少し大きめのJRの駅、例えば大宮とか立川とか宇都宮とかには駅ナカにちょっとした飲食店が入っている。蕎麦屋が多いが焼きそば屋とかだったりする。

それに隠れて、たまに小さな弁当屋が入っていることもある。普通は特急電車がとまる駅に、慌ただしく食事を済ませるためにあるのだけれど、稀にそうではない、普通の駅にもこじんまりした弁当屋が入っていることがある。多種多様な駅弁をそろえ、駅をでれば同種のものが300円は安く手に入ると思うのだけれど。

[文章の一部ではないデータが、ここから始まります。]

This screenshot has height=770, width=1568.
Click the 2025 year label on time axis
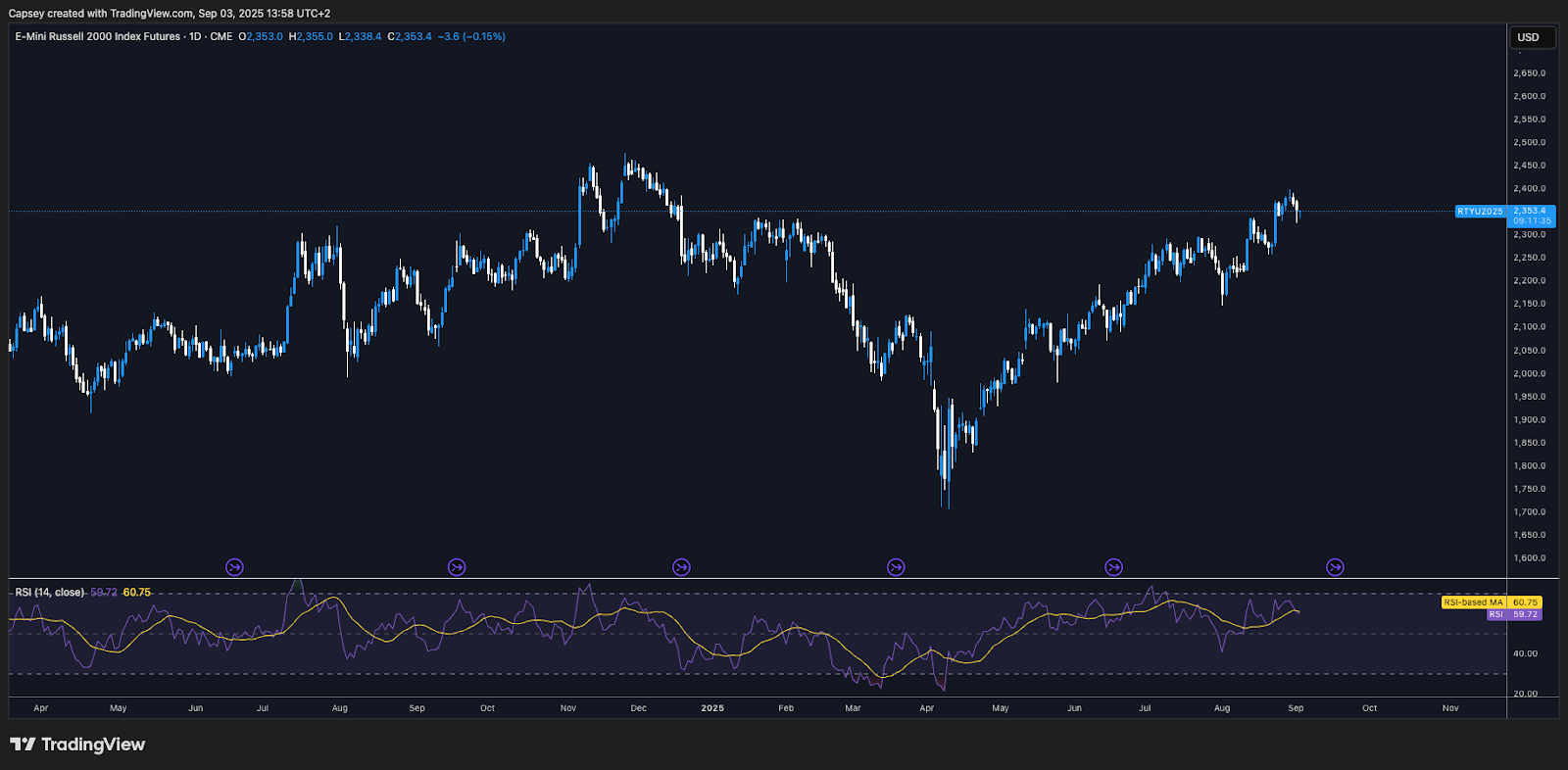[x=712, y=708]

でも、駅弁を食べる特別な時間は300円には替えがたい、魔法のような素敵なChillがある。

たとえば神奈川県民のソウルフードとして名高い崎陽軒のシウマイ弁当。これは、新横浜駅からでる東海道新幹線の乗客のために作られたといっても過言ではない。実際飛ぶように売れる。

新幹線の席に腰を下ろしてゆったりと座ってから、しばらく窓の外をながめ、こころが楽しくなった頃に弁当を広げるのが楽しい。そして各種の具材をわくわくしながら、シナチクで食べるのだ。

しかし、これがラッシュ時の中央線ではそうもいかない。

ぎゅうぎゅう詰の電車内では、幅広の弁当を保持するだけで大変だ。当然食べることもできない。家に帰ってから食べることになるのだろうけれど、輸送に気を遣うものをわざわざ駅ナカで買わなければならないのかといえば、微妙なところだろう。家に帰って旅行気分に浸るのか、あるいは近くの駅からでる特急電車に乗ってから食べるのだろうか。

一度は買って試してみたいものだけれど、毎日の食卓に駅弁がのってしまうのはなんとなく怖い。旅路の楽しみがなくなってしまうみたいで。